Foi um dos espanhóis que viajou de carro até Portugal para ver a Revolução dos Cravos?
Não, estava em reportagem no Médio Oriente. Mas admirei muito a vossa Revolução. E acompanhei muito de perto. Depois fui cobrir a guerra em Angola e em Moçambique, a guerra pós-colonial. A Revolução Portuguesa foi um esplêndido exemplo de como, acho muito interessante, aqueles jovens soldados que estiveram em África, que conheciam o inimigo, que estudavam o inimigo para combatê-lo, no regresso aplicaram os métodos aqui e acabaram com uma ditadura.
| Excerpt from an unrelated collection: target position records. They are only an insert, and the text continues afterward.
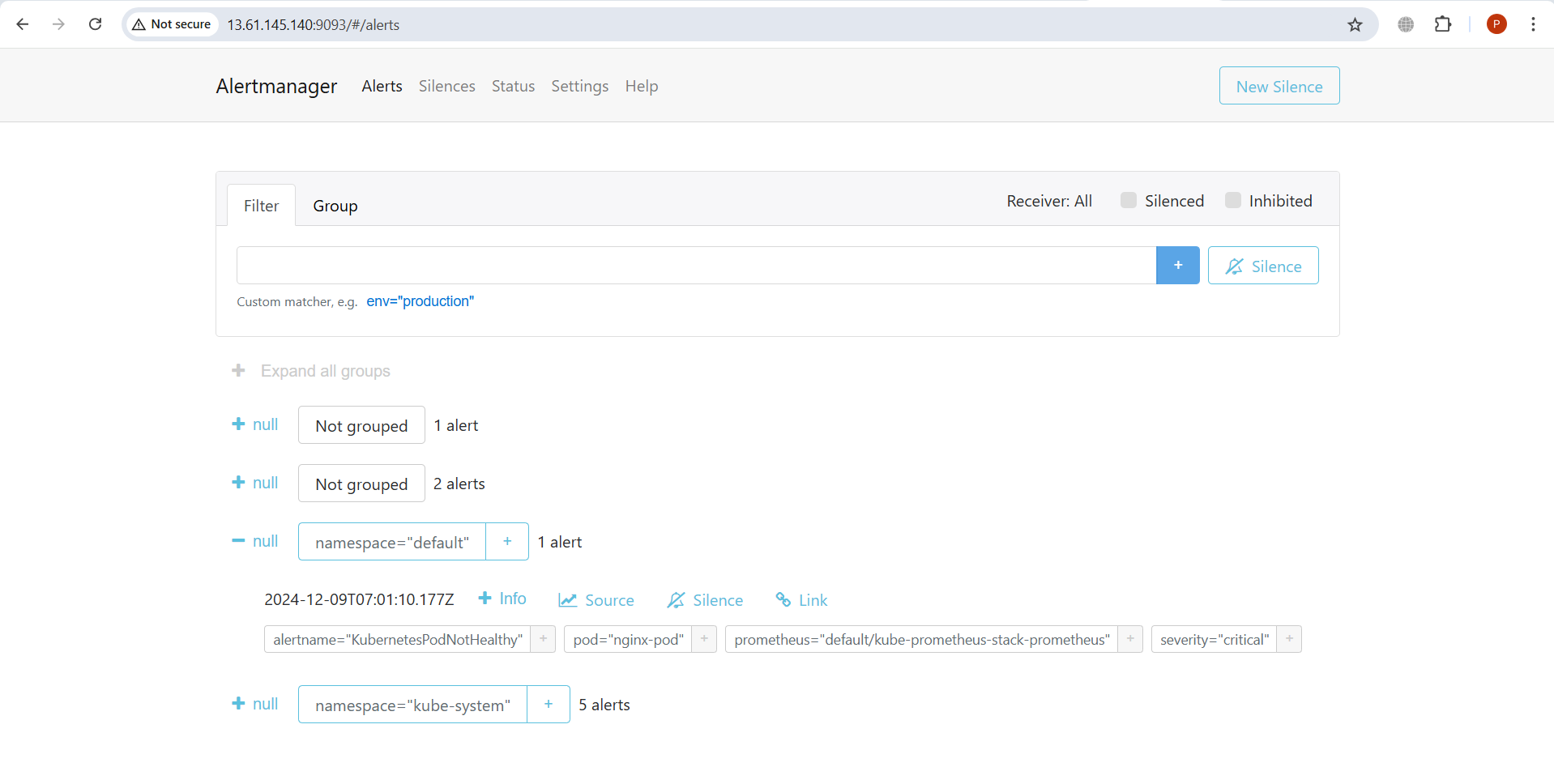1554x784 pixels.
Task: Add pod="nginx-pod" label via its plus icon
Action: click(x=703, y=639)
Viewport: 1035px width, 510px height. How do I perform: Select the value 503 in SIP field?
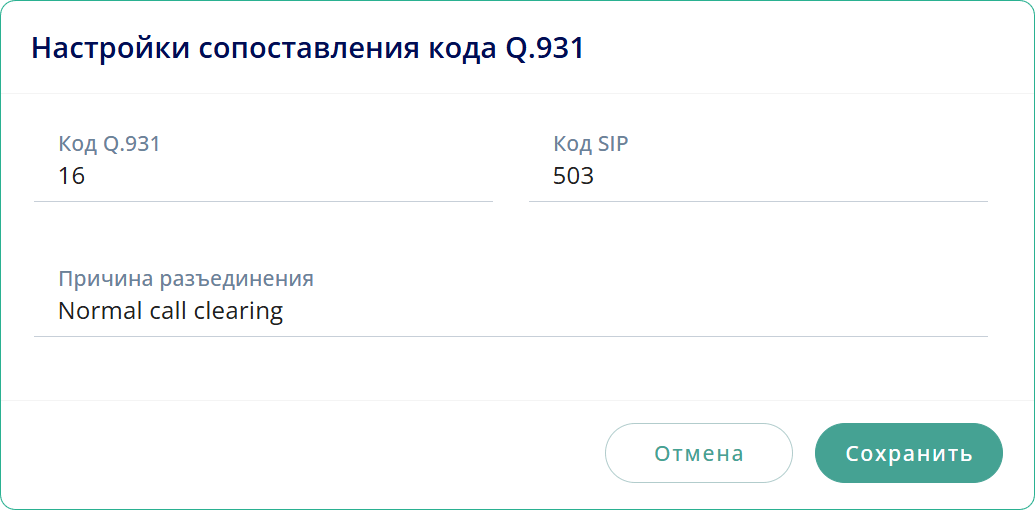click(573, 177)
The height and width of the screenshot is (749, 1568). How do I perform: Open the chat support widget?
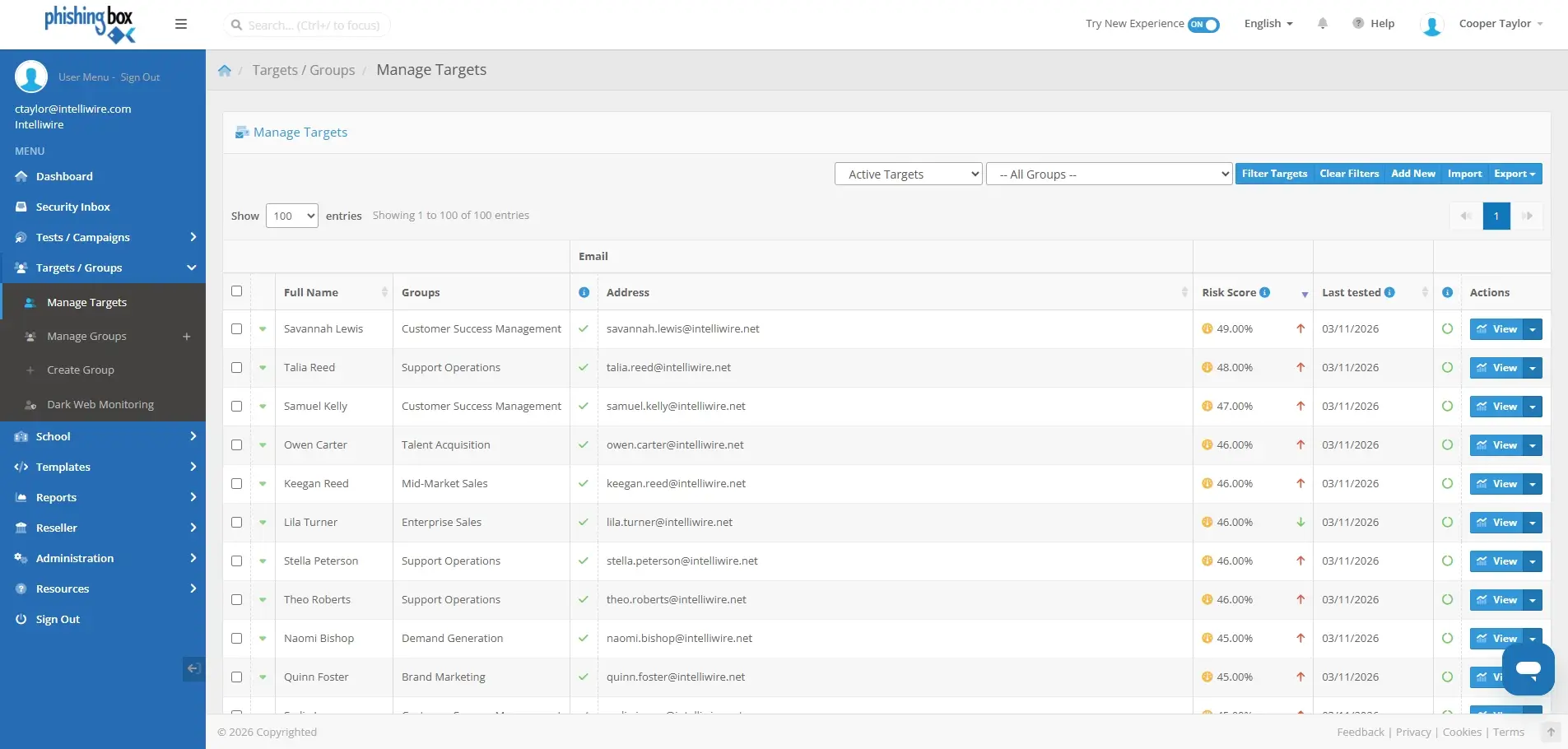[x=1528, y=669]
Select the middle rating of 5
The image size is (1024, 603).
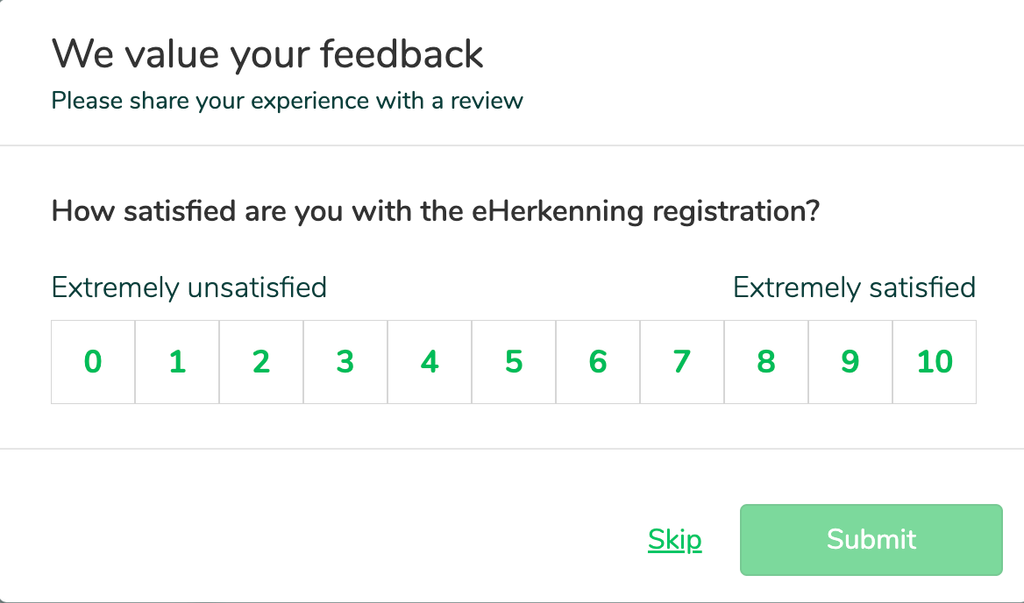pyautogui.click(x=513, y=361)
Dessa forma não violenta, quase sem violência. Mas é por isso que me incomoda a falta de reconhecimento que encontro hoje pelos capitães de Abril Estão no filme de Maria de Medeiros. Mas não vejo nada mais. Eles desapareceram, foi tudo apagado, como se incomodasse a sua memória. Acho que Portugal foi injusto com aquela gente. Alguns entraram na política. Vamos a ver: todas as revoluções terminam pervertida. Todas. Mas isso não diminui o momento em que acontecem. Há um momento de glória. O 25 de Abril foi um dia de glória para Portugal e para a Europa. A reação do povo àqueles jovens soldados que se arriscam, que cantam o Grândola Vila Morena, que saíram dos quartéis, como aquele grande homem que saiu do quartel de Santarém, Salgueiro Maia. Parece-me que, independente do que aconteceu depois, o feito deveria ser homenageado e valorizado. E não está a sê-lo.
Quando fala em revoluções atraiçoadas, há alguma revolução na história da humanidade que lhe diga mais que as outras?
A Revolução Francesa é a revolução com letra maiúscula. Porque o que os franceses fazem em 1789 é que muda tudo. Até à Revolução Francesa, pensava-se que o trono, o altar, Deus e o rei eram intocáveis. Mas a Revolução Francesa pela primeira vez perde o respeito. Sim, os ingleses já tinham cortado a cabeça de Carlos I. Mas a Revolução Inglesa não cria ilusão como a Revolução Francesa, essa não era pop art, esta é. Assim, embora a Revolução Francesa termine em terror mostra ao mundo que tudo pode ser mudado. Então a sua influência é enorme. Todos os séculos XIX e XX estão condicionados pela Revolução Francesa. É a Revolução. A grande.
Mas se olhar para o século XX, se olhar até para hoje, século XXI, a Revolução Francesa pesa muito mais do que a Russa, de 1917?
Sim. A Revolução Russa teria sido impossível sem a Francesa. A Revolução Russa faz parte de uma cadeia. A Revolução Francesa dá origem à Russa, um século depois. E tem impacto, mas como toda as revoluções veja como termina, atraiçoada: termina em Lenine, termina em Estaline. Termina com toda essa barbárie estúpida dos gulags e fomes e tudo mais. Acredito em revoluções porque acredito que são necessárias . Há uma parte perversa em mim que quer uma revolução. Que gosta de ver como o caos substitui a ordem É uma parte de mim, desculpem-me. Está no meu temperamento, nas minhas leituras, nos meus estudos, na minha vida. Não consigo evitar que uma revolução me deixe excitado. Mas eu sei que no dia seguinte, tudo será arruinado. Então observo sempre com interesse uma Revolução, como esta no México que está no livro. Mas não tenho muitas esperanças.
Cobriu alguma revolução durante o seu período como jornalista?
Sim, eu fiz aquela em 1989 na Roménia, por exemplo. E também foi uma falsa revolução. Todas acabam mal, mas o momento é magnífico. O momento em que as pessoas saem às ruas. E eu também vivi a do Iraque, em que as pessoas demolem os mitos e os símbolos. E acreditam naquele dia de esperança que amanhã o mundo será melhor. Não é verdade. Mas nesse dia as pessoas estão felizes, as pessoas acreditam que o mundo vai ser melhor. Esse dia vale a pena. No dia seguinte chega o de sempre. A seguir ao Jour de Gloire vem o dia seguinte, vem o de sempre.